Heroku, H12 and passthrough upload timeouts

Question

Overview:

I have a photobooth that takes pictures and sends them to my web application. Then my web application store users data and sends the picture to user facebook profile/fanpage.

My web app runs Ruby on Rails @ Heroku Cedar stack.

Flow:

My webapp receives the photo from the photobooth via a POST, like an web form.
The booth waits for the server response. If the upload has failed, it will send the picture again.
The response from webapp only will be fired after facebook upload has been completed.

Problems:

Webapp only sends data to photobooth after all processing has been completed.
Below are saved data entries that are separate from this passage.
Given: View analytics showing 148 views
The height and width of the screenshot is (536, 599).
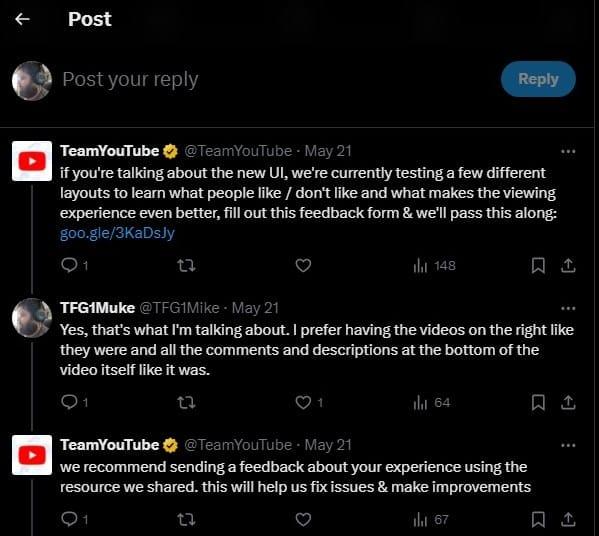Looking at the screenshot, I should pos(434,266).
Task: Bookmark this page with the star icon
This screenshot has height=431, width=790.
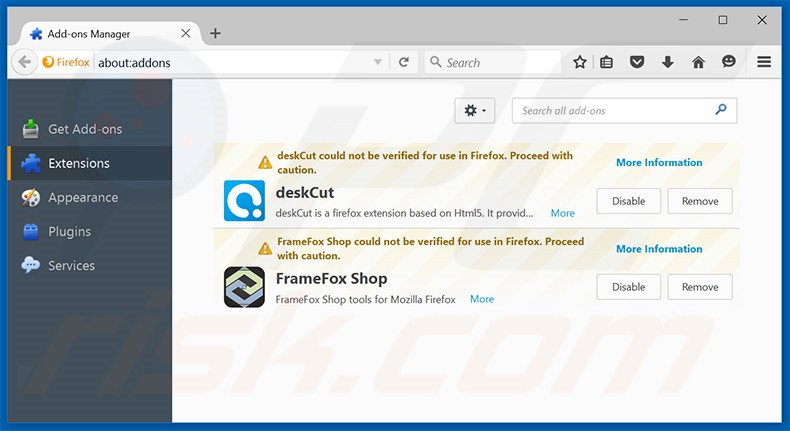Action: click(580, 63)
Many times this will happen after 30 secs. This causes to Heroku fire an H12 - Timeout.

Solutions?

Keep the request alive while file is being uploaded (return some response data in order to prevent heroku from firing a H12 - https://devcenter.heroku.com/articles/http-routing#timeouts). - Is it possible? how to achieve this in Ruby?

Change to Unicorn + Nginx and activate Upload Module (this way dyno only receives the request after the upload has been completed - Unicorn + Rails + Large Uploads). Is it really possible?

Use the rack-timeout gem. This would make a lot of my passthrough uploads to fail, so the pictures would never be posted on Facebook, right?

Change the architecture. Make the upload direct to S3, spin a worker to check new pictures uploaded to S3 bucket, download them and send them to Facebook. - This one might be the best one, but it takes a lot of time and effort. I might go for it in the long term, but I'm looking for a fast solution right now.

Other...

What part of this process is taking 30 seconds? How big are these photos? — willglynn, Sep 24 '12 at 16:25
The whole process. From picture upload (boot to webapp) till picture is posted on facebook. — Rafael Oliveira, Sep 24 '12 at 16:27
...sure, but where is all that time going? It's difficult to speed things up if you don't know why they're slow. Heroku servers are fast and well-connected; it shouldn't take 30 seconds to move a photo. — willglynn, Sep 24 '12 at 16:32
I think that it happens when the booth connection (it uses an mobile internet connection, and those in Brazil are not really reliable) is dropped. So the photo upload is stuck and the server keeps waiting the upload. Then the booth reconnects and ties to another dyno to send the photo, drops again and block this second dyno.. And so forth — Rafael Oliveira, Sep 24 '12 at 16:36

Jamie Folsom · Answer 1 · 2013-03-12T18:05:35.823

More info on this issue.

From Rapgenius: http://rapgenius.com/Lemon-money-trees-rap-genius-response-to-heroku-lyrics

Ten days ago, spurred by a minor problem serving our compiled javascript, we started running a lot of ab benchmarks. We noticed that the numbers we were getting were consistently worse than the numbers reported to us by Heroku and their analytics partner New Relic. For a static copyright page, for instance, Heroku reported an average response time of 40ms; our tools said 6330ms. What could account for such a big difference?

“Requests are waiting in a queue at the dyno level,” a Heroku engineer told us, “then being served quickly (thus the Rails logs appear fast), but the overall time is slower because of the wait in the queue.”

Waiting in a queue at the dyno level? What?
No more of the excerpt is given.